(Collected data entries)
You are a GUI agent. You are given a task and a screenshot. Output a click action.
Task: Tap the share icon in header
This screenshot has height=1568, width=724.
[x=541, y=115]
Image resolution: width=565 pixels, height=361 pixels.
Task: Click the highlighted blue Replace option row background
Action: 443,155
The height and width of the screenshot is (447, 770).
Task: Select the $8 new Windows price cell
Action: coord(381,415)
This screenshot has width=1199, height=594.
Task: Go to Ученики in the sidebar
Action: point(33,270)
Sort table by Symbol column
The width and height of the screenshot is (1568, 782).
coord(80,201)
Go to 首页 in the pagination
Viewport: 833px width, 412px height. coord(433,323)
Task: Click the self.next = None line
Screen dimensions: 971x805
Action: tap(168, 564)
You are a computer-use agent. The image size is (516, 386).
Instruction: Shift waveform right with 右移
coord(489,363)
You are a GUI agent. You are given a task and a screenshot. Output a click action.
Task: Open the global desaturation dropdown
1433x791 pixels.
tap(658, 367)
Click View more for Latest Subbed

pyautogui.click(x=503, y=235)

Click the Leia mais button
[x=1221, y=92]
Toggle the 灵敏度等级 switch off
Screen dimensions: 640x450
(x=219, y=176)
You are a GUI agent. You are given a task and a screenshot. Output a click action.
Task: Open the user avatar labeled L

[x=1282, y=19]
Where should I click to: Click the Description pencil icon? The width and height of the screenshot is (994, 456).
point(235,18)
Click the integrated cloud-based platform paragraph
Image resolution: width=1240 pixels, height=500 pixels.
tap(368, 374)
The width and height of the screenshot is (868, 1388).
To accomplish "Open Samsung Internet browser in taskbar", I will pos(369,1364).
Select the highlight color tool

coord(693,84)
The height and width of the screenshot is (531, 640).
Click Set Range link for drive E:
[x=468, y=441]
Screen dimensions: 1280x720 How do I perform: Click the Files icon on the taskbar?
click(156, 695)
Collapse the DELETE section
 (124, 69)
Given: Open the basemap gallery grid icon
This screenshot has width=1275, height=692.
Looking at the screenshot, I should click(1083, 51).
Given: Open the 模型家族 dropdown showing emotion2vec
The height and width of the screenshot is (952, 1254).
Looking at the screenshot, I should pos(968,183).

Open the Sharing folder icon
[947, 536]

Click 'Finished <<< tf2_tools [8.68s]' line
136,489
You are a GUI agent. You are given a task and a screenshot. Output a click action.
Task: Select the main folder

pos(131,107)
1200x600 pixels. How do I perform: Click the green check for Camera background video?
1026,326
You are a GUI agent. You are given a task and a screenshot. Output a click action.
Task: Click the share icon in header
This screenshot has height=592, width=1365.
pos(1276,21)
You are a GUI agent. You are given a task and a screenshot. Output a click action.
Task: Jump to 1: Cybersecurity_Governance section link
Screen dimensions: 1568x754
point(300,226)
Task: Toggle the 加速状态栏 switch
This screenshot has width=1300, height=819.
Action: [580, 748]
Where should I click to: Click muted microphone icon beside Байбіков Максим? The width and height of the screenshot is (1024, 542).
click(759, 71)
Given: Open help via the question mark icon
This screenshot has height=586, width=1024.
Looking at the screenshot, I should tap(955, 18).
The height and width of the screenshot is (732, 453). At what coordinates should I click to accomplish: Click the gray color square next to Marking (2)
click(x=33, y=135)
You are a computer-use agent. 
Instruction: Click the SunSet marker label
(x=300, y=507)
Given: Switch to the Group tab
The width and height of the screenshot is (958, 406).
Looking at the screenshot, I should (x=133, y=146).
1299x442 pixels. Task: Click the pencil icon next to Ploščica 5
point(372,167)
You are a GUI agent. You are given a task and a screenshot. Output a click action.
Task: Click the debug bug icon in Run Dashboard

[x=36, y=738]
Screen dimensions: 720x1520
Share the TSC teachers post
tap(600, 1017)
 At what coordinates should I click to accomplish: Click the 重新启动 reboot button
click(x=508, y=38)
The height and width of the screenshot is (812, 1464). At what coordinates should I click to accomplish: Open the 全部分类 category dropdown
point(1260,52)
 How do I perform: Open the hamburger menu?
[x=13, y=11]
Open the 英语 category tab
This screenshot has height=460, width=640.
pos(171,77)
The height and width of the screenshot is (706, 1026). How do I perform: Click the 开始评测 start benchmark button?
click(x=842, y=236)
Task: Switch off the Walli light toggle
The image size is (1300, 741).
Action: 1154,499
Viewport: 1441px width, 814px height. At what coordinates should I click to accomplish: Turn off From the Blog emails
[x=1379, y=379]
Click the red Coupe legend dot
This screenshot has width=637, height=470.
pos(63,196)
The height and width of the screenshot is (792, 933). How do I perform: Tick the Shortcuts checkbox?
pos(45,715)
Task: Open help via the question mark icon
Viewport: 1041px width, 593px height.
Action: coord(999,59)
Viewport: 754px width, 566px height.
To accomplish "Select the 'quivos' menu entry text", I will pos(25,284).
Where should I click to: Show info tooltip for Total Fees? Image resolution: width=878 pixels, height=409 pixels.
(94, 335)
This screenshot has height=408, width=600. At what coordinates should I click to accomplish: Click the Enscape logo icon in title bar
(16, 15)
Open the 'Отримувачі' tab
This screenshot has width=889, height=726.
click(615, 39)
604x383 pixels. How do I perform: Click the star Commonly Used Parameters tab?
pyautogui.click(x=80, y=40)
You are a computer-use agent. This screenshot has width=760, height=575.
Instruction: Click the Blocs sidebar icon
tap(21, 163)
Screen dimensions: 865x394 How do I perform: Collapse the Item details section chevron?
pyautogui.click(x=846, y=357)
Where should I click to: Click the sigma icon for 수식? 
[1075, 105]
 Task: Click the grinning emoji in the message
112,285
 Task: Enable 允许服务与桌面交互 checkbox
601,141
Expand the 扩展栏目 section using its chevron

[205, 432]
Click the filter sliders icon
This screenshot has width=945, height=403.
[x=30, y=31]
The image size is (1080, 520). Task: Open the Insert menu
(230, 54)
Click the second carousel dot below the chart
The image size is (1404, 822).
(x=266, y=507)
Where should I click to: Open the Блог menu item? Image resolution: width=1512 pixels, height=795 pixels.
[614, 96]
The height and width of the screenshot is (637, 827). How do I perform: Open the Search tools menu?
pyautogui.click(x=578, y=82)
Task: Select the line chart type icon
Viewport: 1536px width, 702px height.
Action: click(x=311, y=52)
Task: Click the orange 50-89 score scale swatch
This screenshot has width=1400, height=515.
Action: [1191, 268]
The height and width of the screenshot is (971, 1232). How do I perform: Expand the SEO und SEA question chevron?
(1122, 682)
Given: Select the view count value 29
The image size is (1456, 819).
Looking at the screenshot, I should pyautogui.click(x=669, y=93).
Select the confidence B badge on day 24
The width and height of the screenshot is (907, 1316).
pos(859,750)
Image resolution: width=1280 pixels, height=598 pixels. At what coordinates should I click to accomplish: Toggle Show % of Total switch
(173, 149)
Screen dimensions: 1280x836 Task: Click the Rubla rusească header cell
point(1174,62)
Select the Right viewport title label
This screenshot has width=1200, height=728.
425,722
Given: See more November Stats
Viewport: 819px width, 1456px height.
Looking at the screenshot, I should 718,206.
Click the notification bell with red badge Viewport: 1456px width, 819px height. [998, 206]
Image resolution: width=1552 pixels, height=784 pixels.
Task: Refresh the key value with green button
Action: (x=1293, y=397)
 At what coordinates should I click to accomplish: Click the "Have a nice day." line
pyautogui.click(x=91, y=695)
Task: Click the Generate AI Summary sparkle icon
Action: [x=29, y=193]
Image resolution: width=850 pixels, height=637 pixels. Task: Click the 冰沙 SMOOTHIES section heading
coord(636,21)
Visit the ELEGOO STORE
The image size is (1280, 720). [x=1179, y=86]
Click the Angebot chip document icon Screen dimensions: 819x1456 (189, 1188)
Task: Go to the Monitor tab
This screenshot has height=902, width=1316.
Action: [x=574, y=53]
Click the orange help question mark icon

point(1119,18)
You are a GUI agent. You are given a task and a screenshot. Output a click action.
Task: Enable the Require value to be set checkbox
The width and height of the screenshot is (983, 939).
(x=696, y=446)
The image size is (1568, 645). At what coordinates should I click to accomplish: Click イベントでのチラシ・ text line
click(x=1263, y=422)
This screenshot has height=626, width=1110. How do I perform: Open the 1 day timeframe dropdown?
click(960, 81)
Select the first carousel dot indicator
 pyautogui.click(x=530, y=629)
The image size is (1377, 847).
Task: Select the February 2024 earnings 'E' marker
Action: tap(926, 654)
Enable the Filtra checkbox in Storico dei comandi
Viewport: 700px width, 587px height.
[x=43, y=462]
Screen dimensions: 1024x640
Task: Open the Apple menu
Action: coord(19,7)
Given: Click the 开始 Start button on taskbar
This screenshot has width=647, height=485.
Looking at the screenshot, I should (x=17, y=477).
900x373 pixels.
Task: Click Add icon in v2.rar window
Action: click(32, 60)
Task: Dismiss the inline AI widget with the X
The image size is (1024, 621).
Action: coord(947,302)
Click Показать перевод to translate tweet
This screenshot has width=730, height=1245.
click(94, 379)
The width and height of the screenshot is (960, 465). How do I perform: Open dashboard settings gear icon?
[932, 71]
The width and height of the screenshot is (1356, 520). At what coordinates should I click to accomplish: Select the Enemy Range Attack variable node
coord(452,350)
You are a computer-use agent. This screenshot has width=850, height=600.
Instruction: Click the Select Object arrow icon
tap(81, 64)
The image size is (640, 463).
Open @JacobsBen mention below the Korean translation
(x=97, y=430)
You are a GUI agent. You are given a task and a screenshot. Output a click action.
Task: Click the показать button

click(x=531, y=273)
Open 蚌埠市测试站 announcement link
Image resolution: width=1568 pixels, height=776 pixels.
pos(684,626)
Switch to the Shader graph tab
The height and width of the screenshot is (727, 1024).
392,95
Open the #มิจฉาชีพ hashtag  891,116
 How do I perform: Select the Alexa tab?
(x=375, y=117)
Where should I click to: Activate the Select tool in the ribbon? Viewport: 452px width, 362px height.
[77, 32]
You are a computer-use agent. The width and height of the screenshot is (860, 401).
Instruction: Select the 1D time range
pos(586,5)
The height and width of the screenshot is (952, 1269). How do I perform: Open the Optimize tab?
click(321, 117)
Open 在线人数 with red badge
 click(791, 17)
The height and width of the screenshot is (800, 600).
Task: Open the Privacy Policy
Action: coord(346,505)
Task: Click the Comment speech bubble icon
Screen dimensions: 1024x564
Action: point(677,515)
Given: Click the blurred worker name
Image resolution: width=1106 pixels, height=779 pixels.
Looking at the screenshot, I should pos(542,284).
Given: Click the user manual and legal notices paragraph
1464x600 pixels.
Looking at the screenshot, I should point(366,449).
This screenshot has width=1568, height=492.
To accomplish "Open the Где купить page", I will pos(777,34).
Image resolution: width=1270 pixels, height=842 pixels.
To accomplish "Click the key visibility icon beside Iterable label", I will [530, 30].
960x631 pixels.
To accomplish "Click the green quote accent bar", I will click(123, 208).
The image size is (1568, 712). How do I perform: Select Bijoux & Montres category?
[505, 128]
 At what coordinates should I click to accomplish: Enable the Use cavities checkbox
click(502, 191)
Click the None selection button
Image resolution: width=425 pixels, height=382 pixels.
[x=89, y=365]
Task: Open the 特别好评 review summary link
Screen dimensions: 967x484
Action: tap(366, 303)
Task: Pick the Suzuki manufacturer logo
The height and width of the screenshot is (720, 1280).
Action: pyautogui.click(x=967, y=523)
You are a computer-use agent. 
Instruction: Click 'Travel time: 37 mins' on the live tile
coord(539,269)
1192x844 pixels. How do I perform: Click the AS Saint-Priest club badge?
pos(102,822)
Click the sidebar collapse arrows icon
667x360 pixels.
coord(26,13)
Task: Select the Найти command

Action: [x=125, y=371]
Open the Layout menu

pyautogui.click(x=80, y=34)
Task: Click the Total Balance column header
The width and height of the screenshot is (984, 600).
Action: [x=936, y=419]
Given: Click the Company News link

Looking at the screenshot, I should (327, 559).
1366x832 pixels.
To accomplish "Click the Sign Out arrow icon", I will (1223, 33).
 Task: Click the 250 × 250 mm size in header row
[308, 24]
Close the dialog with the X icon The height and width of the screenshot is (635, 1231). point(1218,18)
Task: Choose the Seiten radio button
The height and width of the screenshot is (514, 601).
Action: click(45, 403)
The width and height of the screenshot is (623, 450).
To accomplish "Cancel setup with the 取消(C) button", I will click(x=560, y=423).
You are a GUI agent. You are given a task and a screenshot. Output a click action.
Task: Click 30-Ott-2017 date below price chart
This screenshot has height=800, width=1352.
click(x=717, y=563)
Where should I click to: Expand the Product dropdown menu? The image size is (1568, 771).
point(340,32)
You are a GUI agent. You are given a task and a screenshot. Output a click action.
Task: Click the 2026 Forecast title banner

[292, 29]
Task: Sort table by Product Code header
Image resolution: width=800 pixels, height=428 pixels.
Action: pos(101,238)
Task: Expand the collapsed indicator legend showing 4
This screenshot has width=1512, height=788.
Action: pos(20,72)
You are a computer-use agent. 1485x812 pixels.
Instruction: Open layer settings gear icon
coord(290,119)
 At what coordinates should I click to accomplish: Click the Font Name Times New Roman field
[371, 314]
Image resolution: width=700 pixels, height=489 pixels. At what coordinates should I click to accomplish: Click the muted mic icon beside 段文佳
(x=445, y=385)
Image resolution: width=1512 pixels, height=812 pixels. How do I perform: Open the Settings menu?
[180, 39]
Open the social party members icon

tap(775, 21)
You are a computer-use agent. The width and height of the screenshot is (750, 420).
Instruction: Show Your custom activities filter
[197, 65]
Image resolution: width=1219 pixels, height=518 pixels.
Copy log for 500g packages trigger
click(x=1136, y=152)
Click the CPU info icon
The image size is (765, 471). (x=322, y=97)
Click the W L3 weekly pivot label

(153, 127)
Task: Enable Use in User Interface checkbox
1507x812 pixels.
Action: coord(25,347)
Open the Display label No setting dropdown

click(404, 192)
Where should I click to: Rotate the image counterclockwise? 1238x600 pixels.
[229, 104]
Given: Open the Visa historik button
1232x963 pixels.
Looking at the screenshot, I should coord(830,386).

WHAT IS REQUIRED: Set down again, word for word, the stretch of records from the line with "Screen dimensions: 1280x720" to the line with "Given: Open help via the question mark icon", both of those lines included.

YOUR SOLUTION:
Screen dimensions: 1280x720 How do I perform: Click the Files icon on the taskbar?
click(156, 695)
Collapse the DELETE section
 (124, 69)
Given: Open the basemap gallery grid icon
This screenshot has width=1275, height=692.
Looking at the screenshot, I should click(1083, 51).
Given: Open the 模型家族 dropdown showing emotion2vec
The height and width of the screenshot is (952, 1254).
Looking at the screenshot, I should pos(968,183).

Open the Sharing folder icon
[947, 536]

Click 'Finished <<< tf2_tools [8.68s]' line
136,489
You are a GUI agent. You are given a task and a screenshot. Output a click action.
Task: Select the main folder

pos(131,107)
1200x600 pixels. How do I perform: Click the green check for Camera background video?
1026,326
You are a GUI agent. You are given a task and a screenshot. Output a click action.
Task: Click the share icon in header
This screenshot has height=592, width=1365.
pos(1276,21)
You are a GUI agent. You are given a task and a screenshot. Output a click action.
Task: Jump to 1: Cybersecurity_Governance section link
Screen dimensions: 1568x754
point(300,226)
Task: Toggle the 加速状态栏 switch
This screenshot has width=1300, height=819.
Action: [580, 748]
Where should I click to: Click muted microphone icon beside Байбіков Максим? The width and height of the screenshot is (1024, 542).
click(759, 71)
Given: Open help via the question mark icon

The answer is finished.